The Official Merchant Services Blog continues to shine its spotlight of educational information directly on the Mobile Payments Industry. This bristling business sector keeps creating buzz among payment processing persons as well as overall economic assortments. One minute people are predicting hundreds of billions of dollars in revenue will get generated by consumers embracing the cashless society model and conveniently swiping their phones to pay for every little thing that catches their eye. The next minute people are predicting U.S. consumers are too wary and cautious and not ready to expose their information to the cloud and the criminals trying to crack their way into that cloud.
This titanic tug-of-war between “the next big thing” that economic analysts desperately desire M-Payments to become and the “hold your horses hombre” caution that those same analysts caveat the slow acceptance in U.S. markets has been defining the media coverage of the Mobile Wallet Madness for more than a year. But the potential for prodigious profits has pushed the possibilities of mobile payment processing through the morass of misgivings.
Merchants United!
As we purposely pointed out to our peerless readers just mere days ago, the Merchant Customer Exchange was formed. This epic assemblage of retail industry giants teams Wal-Mart Stores Inc., Best Buy Co. and Target Corp, 7-Eleven  Inc., Alon Brands Inc., CVS Caremark Corp., Darden Restaurants Inc., Lowes Co., Sunoco Inc., Sears Holding Corp. and the Publix Supermarket chains into a mega-group of retail merchant might on a mobile wallet mission.
Coming on the heels of Visa’s saturation of the 2012 London Olympics with all things Mobile and all things Visa, the mighty mingling of the MCX merchants applied unforeseen amounts of pressure on the mobile payment marketplace.
Mobile Payment Paring: Discover and PayPal
On August 22 PayPal, owned by eBay, announced a deal with Discover Financial Services to bring PayPal access to the 7 million merchants in Discover’s network. This deal will begin in the second quarter of 2013 and the announcement was made a mere two weeks after Square partnered up with Starbucks to let customers pay with Square’s app at the 7,000 U.S. Starbucks locations.
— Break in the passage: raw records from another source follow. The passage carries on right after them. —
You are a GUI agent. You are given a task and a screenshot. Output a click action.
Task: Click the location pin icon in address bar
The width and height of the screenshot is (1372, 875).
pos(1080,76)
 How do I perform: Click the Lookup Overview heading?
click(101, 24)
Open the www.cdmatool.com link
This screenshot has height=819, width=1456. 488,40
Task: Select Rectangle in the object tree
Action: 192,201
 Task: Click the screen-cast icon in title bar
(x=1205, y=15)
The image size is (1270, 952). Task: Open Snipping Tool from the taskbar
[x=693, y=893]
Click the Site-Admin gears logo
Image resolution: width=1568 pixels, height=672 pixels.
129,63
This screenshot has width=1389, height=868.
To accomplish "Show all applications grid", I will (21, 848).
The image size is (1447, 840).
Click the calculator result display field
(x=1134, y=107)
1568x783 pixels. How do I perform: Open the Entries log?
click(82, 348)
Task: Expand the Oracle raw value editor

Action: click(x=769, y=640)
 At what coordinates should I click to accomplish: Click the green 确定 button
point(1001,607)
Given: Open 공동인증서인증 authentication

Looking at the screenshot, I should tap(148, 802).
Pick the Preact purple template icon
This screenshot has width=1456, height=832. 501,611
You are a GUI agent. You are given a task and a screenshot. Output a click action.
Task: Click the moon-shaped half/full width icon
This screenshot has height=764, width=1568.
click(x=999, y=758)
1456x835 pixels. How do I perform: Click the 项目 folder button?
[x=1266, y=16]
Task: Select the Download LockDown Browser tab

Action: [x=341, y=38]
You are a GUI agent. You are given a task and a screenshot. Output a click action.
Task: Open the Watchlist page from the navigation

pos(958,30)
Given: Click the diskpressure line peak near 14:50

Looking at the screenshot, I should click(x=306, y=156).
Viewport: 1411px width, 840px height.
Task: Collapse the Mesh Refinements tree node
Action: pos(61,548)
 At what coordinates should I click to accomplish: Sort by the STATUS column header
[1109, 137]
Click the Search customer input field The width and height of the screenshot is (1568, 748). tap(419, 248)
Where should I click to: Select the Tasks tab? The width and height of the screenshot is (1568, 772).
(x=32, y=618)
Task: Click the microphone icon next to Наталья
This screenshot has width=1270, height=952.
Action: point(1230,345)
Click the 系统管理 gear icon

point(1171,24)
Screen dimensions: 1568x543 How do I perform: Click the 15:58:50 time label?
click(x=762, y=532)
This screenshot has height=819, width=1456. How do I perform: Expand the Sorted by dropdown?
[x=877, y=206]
Excelsior! Retail titans are teaming up with mobile gadgeteers in one mass scramble to make it to market before the U.S. consumer becomes firmly affixed on the easiest and most widespread brand — as is wont to happen with U.S. shopper market behavior.
The PayPal deal is a particular point of note because PayPal itself is pushing from the online marketplace back into the physical realm of brick and mortar. This may indeed help bridge the gap from e-commerce to old fashioned commerce, and that bifrost of payment processing could very well buttress mobile payment processing in a brave new world of cashles-sness and contactless transactions.
The super-powered pairing of Discover and PayPal drove stock prices for each company, with Discover gaining 3.9% and eBay gaining 2.5% on the market the day the announcement was made. This arrangement will greatly accelerate PayPal’s in-store payment efforts. By riding on Discover’s network, PayPal can get into more locations  and get there quickly. Best of all this movement doesn’t requiring any significant integration work by merchants. That potentially puts PayPal at a big advantage against rival mobile payment systems such as Google Wallet, Isis, and Square.
Discover is integrating PayPal’s payment system into its software, which will be uploaded to millions of point-of-sale terminals that support Discover Card payments. PayPal’s branding and rules will be presented to consumers who choose to pay in store with PayPal. PayPal currently has more than 50 million U.S. customers who will be able to take advantage of in-store payments.